* _Records_:

————————

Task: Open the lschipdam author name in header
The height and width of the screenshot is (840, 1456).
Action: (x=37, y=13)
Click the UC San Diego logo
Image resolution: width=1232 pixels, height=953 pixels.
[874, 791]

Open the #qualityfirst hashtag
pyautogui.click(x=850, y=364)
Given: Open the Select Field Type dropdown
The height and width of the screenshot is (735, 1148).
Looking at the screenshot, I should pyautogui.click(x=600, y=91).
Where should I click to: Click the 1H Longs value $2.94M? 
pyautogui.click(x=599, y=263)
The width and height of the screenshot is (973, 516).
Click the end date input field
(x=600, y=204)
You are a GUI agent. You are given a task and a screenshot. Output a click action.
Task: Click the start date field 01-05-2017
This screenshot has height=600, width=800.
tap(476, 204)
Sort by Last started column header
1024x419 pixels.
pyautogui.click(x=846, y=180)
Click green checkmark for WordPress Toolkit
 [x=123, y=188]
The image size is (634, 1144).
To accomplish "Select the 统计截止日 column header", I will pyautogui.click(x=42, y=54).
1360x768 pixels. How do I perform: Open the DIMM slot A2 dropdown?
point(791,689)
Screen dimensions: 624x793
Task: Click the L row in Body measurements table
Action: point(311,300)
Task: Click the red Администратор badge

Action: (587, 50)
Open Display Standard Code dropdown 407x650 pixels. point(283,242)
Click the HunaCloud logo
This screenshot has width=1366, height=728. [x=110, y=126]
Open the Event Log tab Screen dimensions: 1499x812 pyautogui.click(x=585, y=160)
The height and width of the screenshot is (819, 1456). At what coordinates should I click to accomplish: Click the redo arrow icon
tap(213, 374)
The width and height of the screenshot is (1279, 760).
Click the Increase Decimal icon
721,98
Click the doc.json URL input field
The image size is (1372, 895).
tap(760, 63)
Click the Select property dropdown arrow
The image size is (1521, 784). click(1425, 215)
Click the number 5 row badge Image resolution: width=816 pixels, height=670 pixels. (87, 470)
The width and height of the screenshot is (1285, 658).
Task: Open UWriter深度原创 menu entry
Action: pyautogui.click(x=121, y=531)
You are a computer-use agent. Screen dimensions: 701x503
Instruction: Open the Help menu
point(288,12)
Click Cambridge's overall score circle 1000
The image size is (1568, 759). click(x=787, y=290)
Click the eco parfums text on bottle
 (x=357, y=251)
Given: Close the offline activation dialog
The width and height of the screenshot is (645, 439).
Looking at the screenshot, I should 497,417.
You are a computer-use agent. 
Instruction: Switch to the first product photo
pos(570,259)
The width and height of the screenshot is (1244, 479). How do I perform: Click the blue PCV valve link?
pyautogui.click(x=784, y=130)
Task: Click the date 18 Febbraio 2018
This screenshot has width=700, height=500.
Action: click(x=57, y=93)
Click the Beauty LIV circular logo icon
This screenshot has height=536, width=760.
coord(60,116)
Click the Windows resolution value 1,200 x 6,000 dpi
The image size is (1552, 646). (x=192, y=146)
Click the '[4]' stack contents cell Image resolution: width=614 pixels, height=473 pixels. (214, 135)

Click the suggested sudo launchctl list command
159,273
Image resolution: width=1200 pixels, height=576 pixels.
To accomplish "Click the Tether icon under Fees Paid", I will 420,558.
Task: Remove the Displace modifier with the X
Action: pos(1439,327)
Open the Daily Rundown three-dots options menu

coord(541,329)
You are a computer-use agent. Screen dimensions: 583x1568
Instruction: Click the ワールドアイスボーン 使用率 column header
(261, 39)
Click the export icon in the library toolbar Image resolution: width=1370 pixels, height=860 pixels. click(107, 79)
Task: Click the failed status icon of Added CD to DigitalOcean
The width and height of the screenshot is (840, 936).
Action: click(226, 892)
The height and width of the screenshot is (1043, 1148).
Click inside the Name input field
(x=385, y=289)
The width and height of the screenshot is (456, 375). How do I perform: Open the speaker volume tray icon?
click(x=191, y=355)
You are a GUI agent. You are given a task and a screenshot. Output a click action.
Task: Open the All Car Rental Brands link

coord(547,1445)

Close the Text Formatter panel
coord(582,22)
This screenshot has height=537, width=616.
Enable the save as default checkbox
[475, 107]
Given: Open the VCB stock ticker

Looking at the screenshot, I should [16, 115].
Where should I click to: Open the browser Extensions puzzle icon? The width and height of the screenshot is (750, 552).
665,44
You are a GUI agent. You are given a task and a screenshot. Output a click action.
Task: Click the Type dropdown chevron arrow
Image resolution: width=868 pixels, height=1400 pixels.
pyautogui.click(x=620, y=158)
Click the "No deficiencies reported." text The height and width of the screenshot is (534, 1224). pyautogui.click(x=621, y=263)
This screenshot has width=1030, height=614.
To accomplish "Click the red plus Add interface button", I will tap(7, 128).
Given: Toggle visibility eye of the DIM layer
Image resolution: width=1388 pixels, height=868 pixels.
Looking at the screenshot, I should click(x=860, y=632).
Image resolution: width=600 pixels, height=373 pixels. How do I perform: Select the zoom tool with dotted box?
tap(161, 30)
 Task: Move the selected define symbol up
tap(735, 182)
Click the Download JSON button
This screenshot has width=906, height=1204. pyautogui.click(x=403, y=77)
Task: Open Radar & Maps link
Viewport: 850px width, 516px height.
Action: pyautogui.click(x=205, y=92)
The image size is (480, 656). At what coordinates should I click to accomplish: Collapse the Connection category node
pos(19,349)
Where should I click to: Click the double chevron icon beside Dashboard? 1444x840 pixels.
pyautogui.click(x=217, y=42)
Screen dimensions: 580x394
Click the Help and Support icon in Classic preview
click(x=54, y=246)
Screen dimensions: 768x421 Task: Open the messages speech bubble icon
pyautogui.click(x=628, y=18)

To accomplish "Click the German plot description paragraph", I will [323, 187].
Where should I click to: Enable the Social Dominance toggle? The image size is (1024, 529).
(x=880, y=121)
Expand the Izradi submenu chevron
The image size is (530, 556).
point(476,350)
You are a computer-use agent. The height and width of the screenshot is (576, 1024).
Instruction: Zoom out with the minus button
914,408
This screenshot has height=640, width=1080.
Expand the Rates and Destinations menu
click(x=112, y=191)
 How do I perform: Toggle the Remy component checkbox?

————————

* _Requirements_:
Transcribe the listing from the line containing "You are a computer-use agent. The" through the end of the listing, copying each line verbatim.

* _Solved exercise_:
You are a computer-use agent. The height and width of the screenshot is (576, 1024).
Instruction: Zoom out with the minus button
914,408
This screenshot has height=640, width=1080.
Expand the Rates and Destinations menu
click(x=112, y=191)
 How do I perform: Toggle the Remy component checkbox?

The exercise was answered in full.